** Material shown follows **

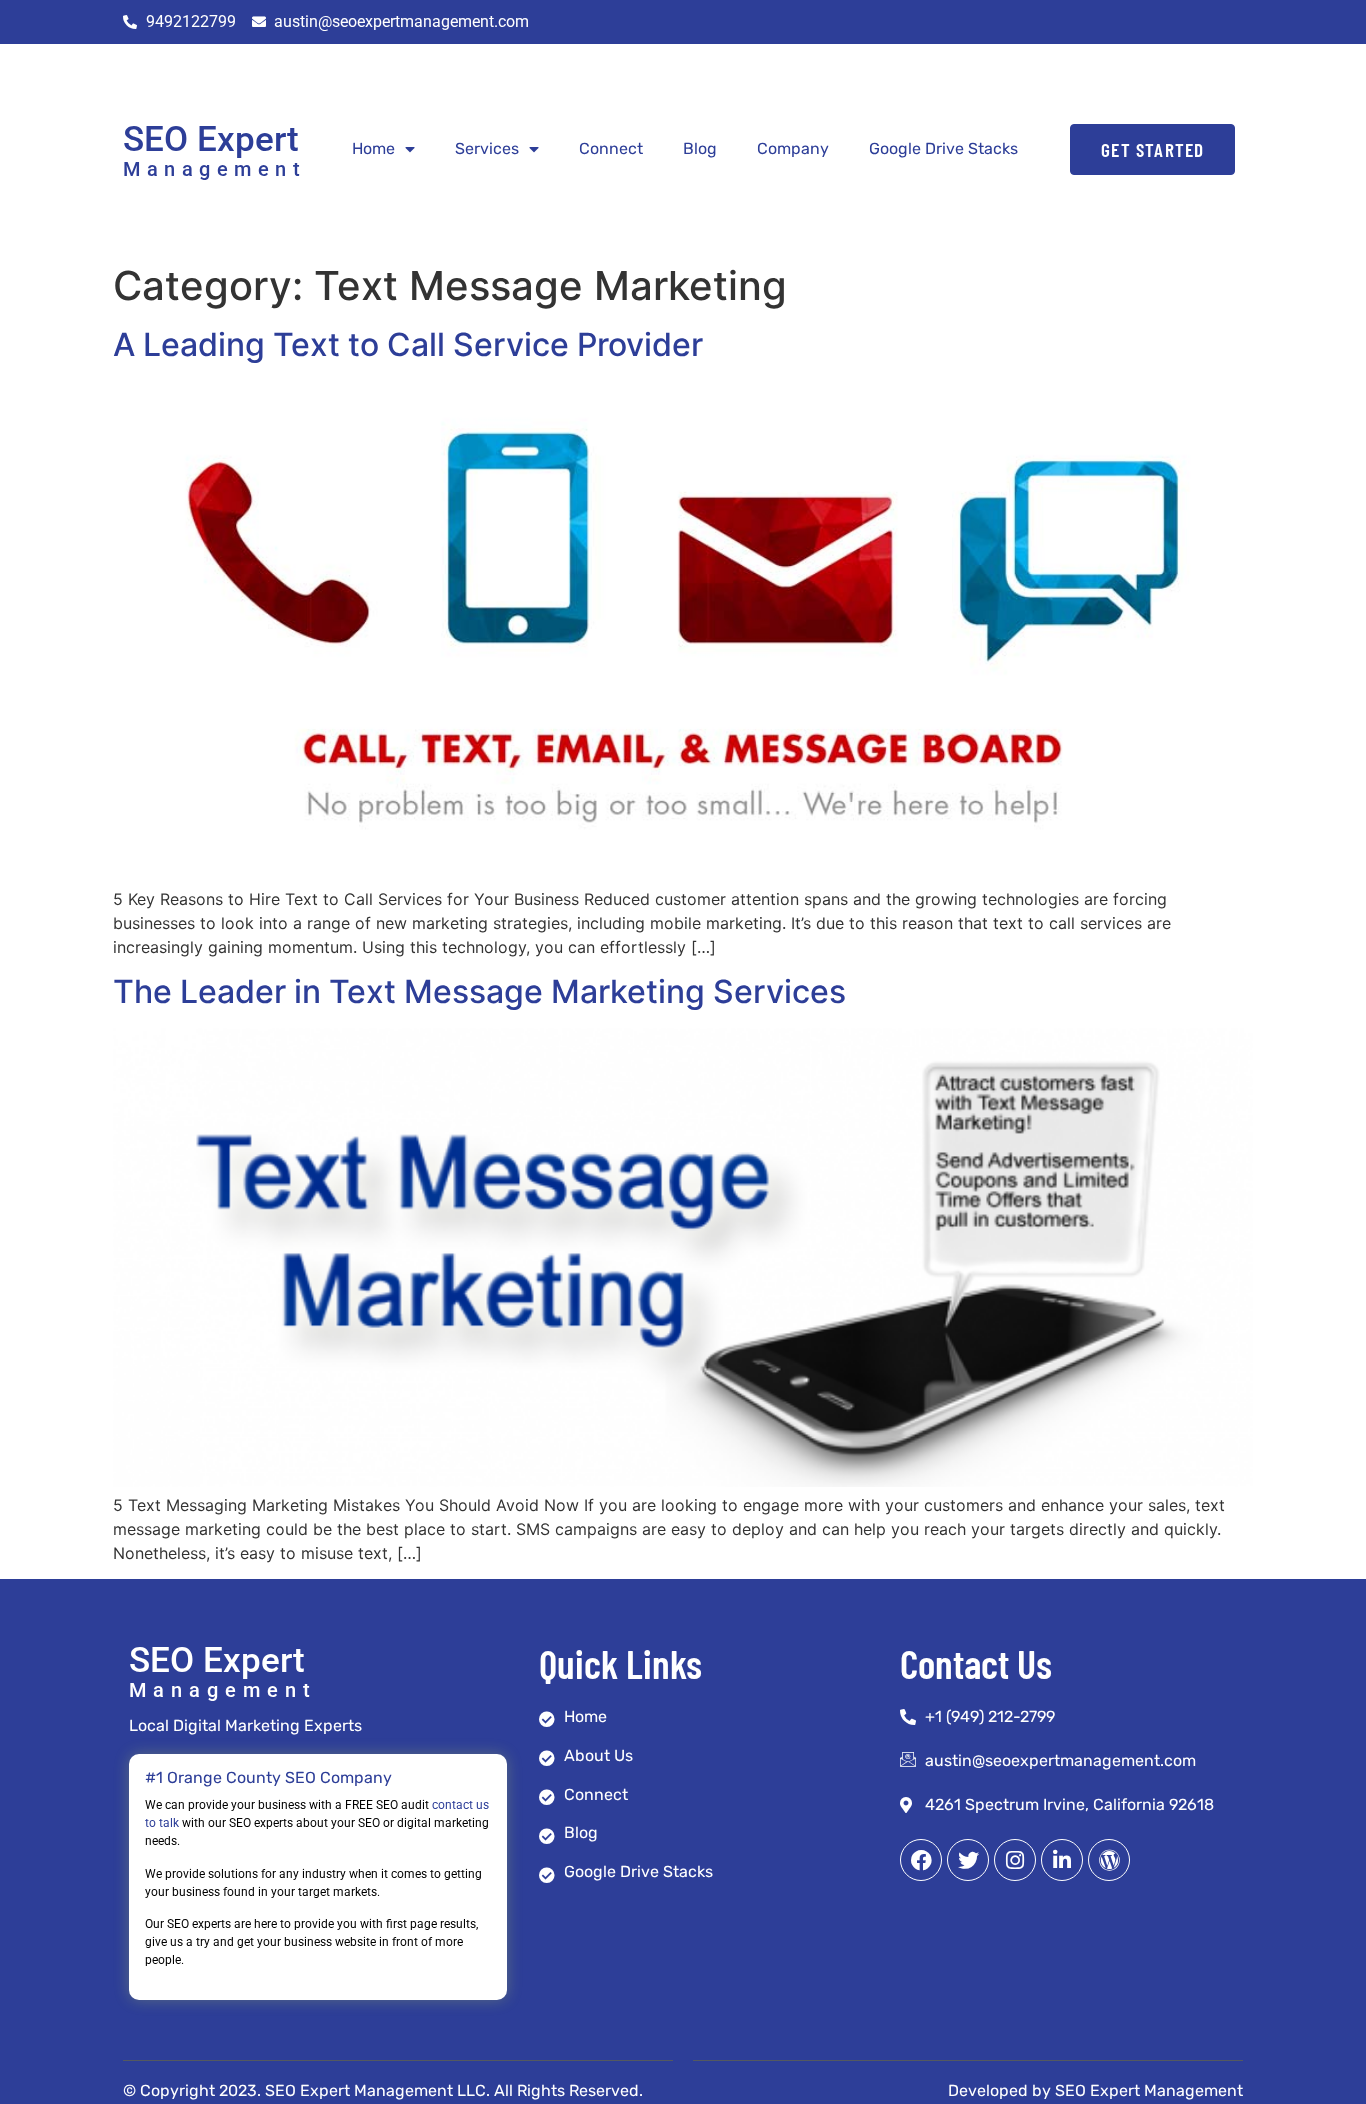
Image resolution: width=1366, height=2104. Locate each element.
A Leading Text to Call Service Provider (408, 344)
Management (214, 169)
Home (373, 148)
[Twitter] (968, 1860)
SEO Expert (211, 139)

** End of Material shown **
** Material shown follows **

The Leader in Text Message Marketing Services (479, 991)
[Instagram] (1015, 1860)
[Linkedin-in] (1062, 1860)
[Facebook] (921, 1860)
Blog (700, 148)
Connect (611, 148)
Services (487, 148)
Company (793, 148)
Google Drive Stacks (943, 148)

** End of Material shown **

**The task:**
Only lines that contain "Text" are needed, so copy each of them from the data.

**Task response:**
A Leading Text to Call Service Provider (408, 344)
The Leader in Text Message Marketing Services (479, 991)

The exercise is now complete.